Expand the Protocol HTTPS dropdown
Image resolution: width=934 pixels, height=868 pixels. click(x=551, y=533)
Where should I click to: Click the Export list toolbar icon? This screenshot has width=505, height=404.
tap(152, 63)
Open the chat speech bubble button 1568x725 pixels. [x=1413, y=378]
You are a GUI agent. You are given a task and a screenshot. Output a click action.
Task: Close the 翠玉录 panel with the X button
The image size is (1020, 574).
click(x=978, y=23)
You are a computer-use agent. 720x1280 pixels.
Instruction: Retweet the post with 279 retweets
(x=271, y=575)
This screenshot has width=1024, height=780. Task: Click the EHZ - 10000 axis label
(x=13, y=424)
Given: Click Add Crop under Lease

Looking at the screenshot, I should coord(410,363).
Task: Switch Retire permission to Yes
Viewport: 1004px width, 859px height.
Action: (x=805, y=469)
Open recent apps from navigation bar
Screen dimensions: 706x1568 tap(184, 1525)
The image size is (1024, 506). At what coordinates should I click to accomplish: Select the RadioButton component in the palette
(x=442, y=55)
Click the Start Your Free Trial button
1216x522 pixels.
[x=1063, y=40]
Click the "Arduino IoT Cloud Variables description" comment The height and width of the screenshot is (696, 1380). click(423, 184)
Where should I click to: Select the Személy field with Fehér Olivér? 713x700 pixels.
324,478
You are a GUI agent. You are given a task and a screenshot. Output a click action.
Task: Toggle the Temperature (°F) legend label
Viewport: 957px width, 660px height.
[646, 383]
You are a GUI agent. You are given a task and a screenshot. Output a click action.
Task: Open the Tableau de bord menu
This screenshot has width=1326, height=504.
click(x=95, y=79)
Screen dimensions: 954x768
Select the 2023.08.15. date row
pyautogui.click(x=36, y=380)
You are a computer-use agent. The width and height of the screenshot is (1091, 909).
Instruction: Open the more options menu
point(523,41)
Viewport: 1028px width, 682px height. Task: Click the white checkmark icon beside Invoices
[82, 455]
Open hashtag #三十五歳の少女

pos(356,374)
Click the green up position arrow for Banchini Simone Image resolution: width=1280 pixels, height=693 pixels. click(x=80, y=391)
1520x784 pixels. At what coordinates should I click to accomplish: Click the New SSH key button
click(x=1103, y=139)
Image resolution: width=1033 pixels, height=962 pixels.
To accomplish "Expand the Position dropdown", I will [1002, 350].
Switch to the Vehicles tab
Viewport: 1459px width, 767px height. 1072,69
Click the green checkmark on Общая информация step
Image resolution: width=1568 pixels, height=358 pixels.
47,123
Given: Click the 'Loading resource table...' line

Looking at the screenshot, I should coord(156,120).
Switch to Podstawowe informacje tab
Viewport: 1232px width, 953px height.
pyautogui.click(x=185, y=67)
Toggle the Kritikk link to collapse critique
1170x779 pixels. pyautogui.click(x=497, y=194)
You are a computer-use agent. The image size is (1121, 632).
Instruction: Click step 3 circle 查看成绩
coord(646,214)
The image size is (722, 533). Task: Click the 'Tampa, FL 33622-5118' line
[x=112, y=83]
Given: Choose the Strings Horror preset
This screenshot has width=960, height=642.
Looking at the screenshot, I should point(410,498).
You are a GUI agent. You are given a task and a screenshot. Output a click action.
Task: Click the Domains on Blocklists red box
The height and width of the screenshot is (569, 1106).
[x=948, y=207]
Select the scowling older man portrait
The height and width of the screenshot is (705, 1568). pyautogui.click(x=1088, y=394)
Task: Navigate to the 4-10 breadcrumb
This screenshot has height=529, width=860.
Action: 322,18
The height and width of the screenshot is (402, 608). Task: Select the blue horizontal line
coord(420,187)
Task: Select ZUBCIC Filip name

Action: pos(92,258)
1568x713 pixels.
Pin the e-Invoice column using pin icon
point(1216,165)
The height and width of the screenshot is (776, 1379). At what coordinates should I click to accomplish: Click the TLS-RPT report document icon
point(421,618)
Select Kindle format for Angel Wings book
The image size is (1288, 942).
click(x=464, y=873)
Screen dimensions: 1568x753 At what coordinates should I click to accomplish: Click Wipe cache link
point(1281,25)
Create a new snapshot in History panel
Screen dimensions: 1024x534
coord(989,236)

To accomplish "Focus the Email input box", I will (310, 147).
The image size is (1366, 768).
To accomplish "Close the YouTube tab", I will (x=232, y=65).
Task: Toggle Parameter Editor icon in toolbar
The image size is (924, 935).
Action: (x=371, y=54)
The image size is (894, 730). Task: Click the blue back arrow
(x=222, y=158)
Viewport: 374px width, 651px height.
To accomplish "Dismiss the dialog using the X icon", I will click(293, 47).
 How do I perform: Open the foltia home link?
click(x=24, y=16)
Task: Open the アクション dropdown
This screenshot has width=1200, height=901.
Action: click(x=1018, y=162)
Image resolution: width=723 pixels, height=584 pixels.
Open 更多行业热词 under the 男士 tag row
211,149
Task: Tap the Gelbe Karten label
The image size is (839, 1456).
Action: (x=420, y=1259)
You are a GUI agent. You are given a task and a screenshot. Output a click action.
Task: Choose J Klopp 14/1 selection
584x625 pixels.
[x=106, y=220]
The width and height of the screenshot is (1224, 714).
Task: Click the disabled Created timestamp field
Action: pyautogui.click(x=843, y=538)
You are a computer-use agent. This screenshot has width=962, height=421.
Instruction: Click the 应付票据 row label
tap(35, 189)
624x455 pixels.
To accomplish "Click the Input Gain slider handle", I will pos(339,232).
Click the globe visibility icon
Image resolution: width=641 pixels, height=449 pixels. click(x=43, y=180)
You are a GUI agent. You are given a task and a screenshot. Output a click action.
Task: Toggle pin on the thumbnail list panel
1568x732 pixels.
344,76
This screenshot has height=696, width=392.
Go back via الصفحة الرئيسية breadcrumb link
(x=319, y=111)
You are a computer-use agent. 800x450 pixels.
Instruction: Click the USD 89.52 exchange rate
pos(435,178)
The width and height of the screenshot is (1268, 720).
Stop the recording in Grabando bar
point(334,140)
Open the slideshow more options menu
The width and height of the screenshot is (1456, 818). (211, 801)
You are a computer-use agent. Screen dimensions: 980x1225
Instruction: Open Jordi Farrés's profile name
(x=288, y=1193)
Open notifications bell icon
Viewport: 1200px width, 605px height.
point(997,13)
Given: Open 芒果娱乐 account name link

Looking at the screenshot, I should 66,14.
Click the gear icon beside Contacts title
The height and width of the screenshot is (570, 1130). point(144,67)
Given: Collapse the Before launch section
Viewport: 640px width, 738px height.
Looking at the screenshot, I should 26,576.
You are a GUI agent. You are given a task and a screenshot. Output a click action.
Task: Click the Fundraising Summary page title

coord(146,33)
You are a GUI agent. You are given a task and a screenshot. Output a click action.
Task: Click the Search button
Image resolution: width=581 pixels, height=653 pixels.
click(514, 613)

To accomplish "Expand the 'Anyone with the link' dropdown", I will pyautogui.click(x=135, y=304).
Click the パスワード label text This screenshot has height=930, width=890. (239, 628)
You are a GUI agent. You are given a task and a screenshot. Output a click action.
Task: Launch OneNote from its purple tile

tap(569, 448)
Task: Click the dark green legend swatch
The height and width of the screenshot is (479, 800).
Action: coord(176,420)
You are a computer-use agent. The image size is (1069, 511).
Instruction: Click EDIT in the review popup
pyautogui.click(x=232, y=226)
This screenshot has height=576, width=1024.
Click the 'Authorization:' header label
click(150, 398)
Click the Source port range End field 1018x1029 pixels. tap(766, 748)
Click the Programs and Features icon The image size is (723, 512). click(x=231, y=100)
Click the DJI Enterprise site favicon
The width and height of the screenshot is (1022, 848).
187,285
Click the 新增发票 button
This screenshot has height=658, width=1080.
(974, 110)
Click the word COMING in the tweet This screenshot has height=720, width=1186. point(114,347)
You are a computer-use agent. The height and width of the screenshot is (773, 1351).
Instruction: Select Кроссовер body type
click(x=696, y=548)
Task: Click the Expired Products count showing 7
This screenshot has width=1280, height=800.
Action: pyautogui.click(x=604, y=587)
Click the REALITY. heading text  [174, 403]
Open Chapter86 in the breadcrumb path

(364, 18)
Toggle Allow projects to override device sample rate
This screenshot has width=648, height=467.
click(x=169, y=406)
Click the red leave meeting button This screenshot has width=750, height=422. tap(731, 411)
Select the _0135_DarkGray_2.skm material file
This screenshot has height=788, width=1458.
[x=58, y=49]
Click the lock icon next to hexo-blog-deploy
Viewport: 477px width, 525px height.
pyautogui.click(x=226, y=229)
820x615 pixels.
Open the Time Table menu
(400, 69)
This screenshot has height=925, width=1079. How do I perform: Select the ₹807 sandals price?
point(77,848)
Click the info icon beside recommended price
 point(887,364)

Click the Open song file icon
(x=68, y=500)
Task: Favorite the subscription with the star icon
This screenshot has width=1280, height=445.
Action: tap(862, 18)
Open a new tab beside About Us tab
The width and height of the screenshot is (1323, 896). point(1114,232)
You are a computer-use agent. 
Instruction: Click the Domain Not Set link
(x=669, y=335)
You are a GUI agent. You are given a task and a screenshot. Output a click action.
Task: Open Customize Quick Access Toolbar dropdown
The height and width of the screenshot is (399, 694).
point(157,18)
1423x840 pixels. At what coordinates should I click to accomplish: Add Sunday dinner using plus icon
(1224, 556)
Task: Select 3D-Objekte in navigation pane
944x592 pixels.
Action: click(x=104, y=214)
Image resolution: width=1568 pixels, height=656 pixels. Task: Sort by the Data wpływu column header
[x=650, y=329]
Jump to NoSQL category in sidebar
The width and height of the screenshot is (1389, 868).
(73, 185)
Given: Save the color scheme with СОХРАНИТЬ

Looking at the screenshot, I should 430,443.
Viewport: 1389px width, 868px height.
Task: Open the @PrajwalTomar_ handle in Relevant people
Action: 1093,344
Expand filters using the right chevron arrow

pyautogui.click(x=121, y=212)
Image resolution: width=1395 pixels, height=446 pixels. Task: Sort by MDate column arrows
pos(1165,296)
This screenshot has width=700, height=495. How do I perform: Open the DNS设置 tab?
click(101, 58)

*WHAT YOU HAVE TO DO:* Go to the line holding "Image resolution: width=1395" in the entries above and return it, along with every line after it, exactly as written.

*EXPECTED OUTPUT:*
Image resolution: width=1395 pixels, height=446 pixels. Task: Sort by MDate column arrows
pos(1165,296)
This screenshot has width=700, height=495. How do I perform: Open the DNS设置 tab?
click(101, 58)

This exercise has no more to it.